■ **Exercice proposé A**
Dans le texte sur la grève des saisonniers de la Murer, combien de salariés de l'entreprise se retrouvent en assemblée trois jours après le début du mouvement ?
■ **Exercice proposé B**
Prolongez le texte sur la grève des saisonniers de la Murer à partir de sa dernière phrase.

■ **Extrait source**

—————

Contrechamp

1970: la grève des saisonniers de la Murer

Exploités et mal logés par leur employeur, les saisonniers à l’œuvre sur les chantiers genevois de l’entreprise Murer SA entamaient, voilà cinquante ans, un mouvement de contestation. Cette grève de 1970 a résonné comme un signal, marquant le début d’un cycle de grèves sauvages. La paix du travail, qui semblait éternelle, pouvait vaciller. Rappel des faits.
1970: la grève des saisonniers de la Murer
La baraque du chantier de creusement de la galerie technique Saint-Jean Foretaille après l’explosion du 8 février 1973. COLL. PRIVEE / DR
Travail

Huit ouvriers saisonniers refusent d’être logés dans «un souterrain sans eau ni lumière»1>Pour l’ensemble des références, l’auteur renvoie au troisième chapitre son ouvrage Grèves et contestations ouvrières. Une partie de ces documents est accessible sur le site des Archives contestataires: https://frama.link/greve-murer. Ils obtiennent le soutien de leurs collègues et un débrayage de trois heures a lieu sur un chantier du quartier périphérique des Palettes, à Genève.

Nous sommes le mercredi 25 mars 1970. Trois jours plus tard, une assemblée réunit deux cents salariés de Murer SA. Elle se prononce en faveur de la diffusion d’un tract qui appelle à la généralisation du mouvement: «Aujourd’hui huit, demain cent, après-demain tous!».

Cette assemblée initiale contribuera à faire de cette courte grève un événement exceptionnel. En effet, les ouvriers disposent ainsi d’une instance qui pourra contester la légitimité du syndicat pour la direction du mouvement. La Suisse n’a plus connu une telle configuration depuis des années. Le régime de partenariat social y impose en effet un protocole de résolution des conflits dans lequel le syndicat joue un rôle central.

—————

[Entrées de données]
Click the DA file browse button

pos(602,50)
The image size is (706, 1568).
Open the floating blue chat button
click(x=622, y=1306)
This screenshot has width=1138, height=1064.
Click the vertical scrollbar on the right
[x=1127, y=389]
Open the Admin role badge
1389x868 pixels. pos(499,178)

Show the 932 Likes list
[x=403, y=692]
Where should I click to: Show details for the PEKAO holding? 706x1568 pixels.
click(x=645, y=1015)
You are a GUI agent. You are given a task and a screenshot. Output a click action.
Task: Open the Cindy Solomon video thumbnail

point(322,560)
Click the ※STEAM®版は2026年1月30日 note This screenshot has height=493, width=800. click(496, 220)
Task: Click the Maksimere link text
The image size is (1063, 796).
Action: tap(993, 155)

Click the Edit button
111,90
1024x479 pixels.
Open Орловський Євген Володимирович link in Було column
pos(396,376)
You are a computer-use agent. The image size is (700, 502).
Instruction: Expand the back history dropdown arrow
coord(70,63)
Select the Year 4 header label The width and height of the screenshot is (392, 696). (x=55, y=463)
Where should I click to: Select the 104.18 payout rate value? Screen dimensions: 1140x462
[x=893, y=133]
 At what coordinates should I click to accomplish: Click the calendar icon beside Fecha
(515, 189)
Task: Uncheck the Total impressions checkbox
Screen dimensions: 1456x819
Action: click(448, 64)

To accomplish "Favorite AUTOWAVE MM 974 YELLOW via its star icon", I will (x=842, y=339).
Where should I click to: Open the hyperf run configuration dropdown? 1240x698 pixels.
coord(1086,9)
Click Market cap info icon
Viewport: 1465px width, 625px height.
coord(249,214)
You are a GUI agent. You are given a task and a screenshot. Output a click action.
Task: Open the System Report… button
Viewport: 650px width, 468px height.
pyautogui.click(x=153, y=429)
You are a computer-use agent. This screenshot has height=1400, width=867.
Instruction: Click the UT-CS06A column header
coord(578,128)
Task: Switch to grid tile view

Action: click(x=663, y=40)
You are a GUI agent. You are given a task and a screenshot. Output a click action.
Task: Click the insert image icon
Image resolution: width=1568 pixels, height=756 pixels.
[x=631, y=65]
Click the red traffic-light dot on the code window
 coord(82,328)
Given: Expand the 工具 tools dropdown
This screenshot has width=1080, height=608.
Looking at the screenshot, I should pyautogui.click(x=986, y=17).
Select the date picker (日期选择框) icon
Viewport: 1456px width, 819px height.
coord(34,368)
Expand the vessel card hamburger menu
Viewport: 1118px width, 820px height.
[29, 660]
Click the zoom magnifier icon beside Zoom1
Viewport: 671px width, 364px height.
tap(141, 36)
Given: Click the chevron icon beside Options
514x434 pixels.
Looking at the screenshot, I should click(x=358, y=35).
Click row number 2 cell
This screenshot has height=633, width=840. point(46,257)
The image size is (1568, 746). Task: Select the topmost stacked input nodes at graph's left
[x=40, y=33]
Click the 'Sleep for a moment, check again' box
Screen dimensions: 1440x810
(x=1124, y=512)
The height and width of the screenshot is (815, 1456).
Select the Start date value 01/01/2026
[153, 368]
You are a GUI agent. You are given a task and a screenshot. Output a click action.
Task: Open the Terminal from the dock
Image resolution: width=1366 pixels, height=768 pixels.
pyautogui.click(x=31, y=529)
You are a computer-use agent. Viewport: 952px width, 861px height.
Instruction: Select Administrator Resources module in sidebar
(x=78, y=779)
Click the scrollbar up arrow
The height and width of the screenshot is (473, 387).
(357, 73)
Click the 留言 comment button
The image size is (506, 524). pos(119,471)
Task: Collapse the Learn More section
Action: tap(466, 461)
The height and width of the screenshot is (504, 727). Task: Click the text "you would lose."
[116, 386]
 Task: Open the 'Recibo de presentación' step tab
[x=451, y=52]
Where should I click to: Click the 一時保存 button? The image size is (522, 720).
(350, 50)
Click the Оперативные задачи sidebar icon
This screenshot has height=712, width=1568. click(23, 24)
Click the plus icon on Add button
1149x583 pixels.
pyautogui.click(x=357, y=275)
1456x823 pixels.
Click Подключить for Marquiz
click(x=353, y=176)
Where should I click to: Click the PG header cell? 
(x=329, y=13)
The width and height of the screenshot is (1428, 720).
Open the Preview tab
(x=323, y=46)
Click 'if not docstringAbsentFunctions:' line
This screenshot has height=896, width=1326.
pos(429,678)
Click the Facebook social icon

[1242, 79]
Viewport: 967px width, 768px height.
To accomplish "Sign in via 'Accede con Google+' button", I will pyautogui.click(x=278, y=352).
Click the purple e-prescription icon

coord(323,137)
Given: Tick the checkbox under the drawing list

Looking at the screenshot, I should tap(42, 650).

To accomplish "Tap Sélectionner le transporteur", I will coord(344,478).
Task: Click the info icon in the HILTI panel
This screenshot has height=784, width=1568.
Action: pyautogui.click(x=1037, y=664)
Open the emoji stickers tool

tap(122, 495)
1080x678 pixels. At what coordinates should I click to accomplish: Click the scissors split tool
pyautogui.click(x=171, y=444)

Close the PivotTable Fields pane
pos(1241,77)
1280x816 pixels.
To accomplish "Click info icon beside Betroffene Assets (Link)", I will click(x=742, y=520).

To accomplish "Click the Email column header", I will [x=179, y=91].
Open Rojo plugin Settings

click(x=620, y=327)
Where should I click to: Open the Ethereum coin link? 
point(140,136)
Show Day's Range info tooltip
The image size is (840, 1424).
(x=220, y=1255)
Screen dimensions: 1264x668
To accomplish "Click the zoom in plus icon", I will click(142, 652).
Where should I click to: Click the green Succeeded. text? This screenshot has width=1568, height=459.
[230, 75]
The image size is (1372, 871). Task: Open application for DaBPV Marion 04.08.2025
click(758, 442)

—————

■ **Résultat A**
Deux cents salariés de Murer SA.

■ **Résultat B**
Logements insalubres

Le premier tract insiste sur l’indécence des conditions dans lesquelles sont logés ceux qui bâtissent… des logements. «Les patrons et les organisations qui [leur] sont liées ne nous proposent que des solutions scandaleuses, telles que des refuges souterrains, des maisons tellement vieilles qu’elles vont être détruites ou des baraques dans les bois.» Malgré les tentatives du Conseil fédéral de réguler l’expansion économique, en particulier dans la construction, Genève est un vaste chantier. Les besoins en main-d’œuvre bon marché semblent insatiables et beaucoup d’entreprises sont incapables de loger les saisonniers qu’elles recrutent. Murer, par exemple, loge des ouvriers travaillant à Genève sur la côte vaudoise, à Etoy et à Rolle. Le temps de trajet est bien entendu soustrait du temps de travail…

La colère des ouvriers de Murer couve pendant une semaine encore et le lundi 6 avril, la grève est déclenchée. C’est d’abord le chantier du centre commercial de Balexert qui est arrêté. Une assemblée générale décide, contre l’avis de la Fédération des ouvriers du bois et du bâtiment (FOBB), d’étendre le mouvement à l’ensemble des chantiers de l’entreprise. L’assemblée se constitue en commission de grève et affirme dans une déclaration que «face à l’indifférence et à la trahison de tout le monde, les ouvriers de la Murer ont décidé que l’unique organe qui les représente est leur Commission démocratiquement élue».

Des revendications spécifiques sont énoncées sur les questions de logement et d’échelle des salaires. Mais la commission de grève veut aussi généraliser son action: «La lutte de la Murer est la lutte de tous les saisonniers contre l’exploitation! Ouvriers du bâtiment, la lutte de la Murer est la lutte de tous!»

Courage des grévistes

Dans la journée du mardi, la FOBB négocie avec Murer autant qu’avec les grévistes, à qui elle tente d’expliquer qu’ils enfreignent les règles de la convention collective. Le syndicat signe un accord avec le patron, bien en deçà des revendications ouvrières. La Commission de grève le rejette. Le lendemain, l’administration genevoise confirme que la grève est illicite. La police et des agents de sécurité privée sont alors mobilisés pour isoler les baraques et les chantiers touchés par le mouvement. L’entreprise, pour sa part, menace de licencier tout le monde si le travail ne reprend pas.

Il faut relever ici le courage des ouvriers grévistes, majoritairement espagnols, pour qui un licenciement signifiait le retour en Espagne, où l’exercice de droits syndicaux pouvait fort bien les mener dans les geôles de Franco.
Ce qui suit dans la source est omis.